Es una errata.  Lo correcto es efectivamente "forgott*e*n."


----------



## mariente

Listo gracias, eso quería saber: conclusión past perfect
Thank you


----------



## emma42

So sorry!  Of course it's *forgotten.*


----------



## .   1

I have forgotten something is a way of saying that I forgot something quite recently.
I 'had' forgotten something is a set up clause and is always followed by 'but' or 'yet' or 'so' to explain the outcome.
Had alerts the listener that there is a second shoe to fall, that consequences flowed from the set up clause.
In this case it is simply that a memory has been revived. Something (the loss of memory) had occurred in the past but now that lack (of memory)has been rectified.
Perhaps this is the point that is confusing the text books. This discussion involves the concept of the return of a missing thing, something that once existed then did not exist now re-exists. It could be seen to be a reversion of the normal flow of discussion in these matters. There are some heated and passionate arguments for both have and had and were I a non native speaker I would be thoroughly confused.
It is devistatingly difficult to explain that English is a most complex language that lacks consistent rules. Perhaps this is one of the reasons that English exists at all. It should have been swamped by other languages many times but it prospered by borrowing words and phrases from other languages.
I learned the 'have -v- had' distinction at my parents' knees. I hear non Native speakers switch have and had all the time.
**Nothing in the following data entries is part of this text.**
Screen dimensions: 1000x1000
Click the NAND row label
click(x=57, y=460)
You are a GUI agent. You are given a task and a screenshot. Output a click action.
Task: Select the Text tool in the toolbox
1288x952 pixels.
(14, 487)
It is so prevalent that it is a major marker of a non Native speaker.
I am sorry to say that I do not think I can give any more clarity and that I must lamely finish with the poor advice that you must simply memorise this word pattern.
But now I remember is preceded by I had forgotten.

.,,


----------



## Rayines

mariente said:


> Creo que no se entiende, basicamente porque me cambiaron el ejemplo.
> Y en mi ejemplo? o sea,NO es que yo me olvidé de decirte algo.
> 
> Es algo que yo sabía pero que no me acordaba, me acordé cuando la persona me lo dijo.


Perdón por haberlo cambiado . Es que el hilo es tan largo, que me *había olvidado* de la pregunta original, cuando *comencé* a contestarlo.


----------



## emma42

. said:


> .
> _ I 'had' forgotten something is a set up clause and is always followed by 'but' or 'yet' or 'so' to explain the outcome.
> _
> This is not correct.  "I had forgotton" does not have to be followed by "but or yet or so".  Some examples:
> 
> *Had we arranged to go out tonight?  I had forgotton.
> 
> She asked me if I had brought the book, but I had forgotton.
> 
> I had forgotton to lock the door.*


----------



## .   1

Ivy29 said:


> *I have forgotten it , but now I recall... you made me recollect something I knew and I didn't think back until you did help me to.*
> 
> *Ivy29*


*I have forgotten (had forgotten or forgot) it , but now I recall... you made  helped me recollect  remember something I knew and I didn't think back  recollect until you did help  helped me to.*



heidita said:


> The tense used here is not correct. It should be
> 
> *I had forgotten.*
> 
> _do _can be used for emphasis, but it would sound highly irregular here.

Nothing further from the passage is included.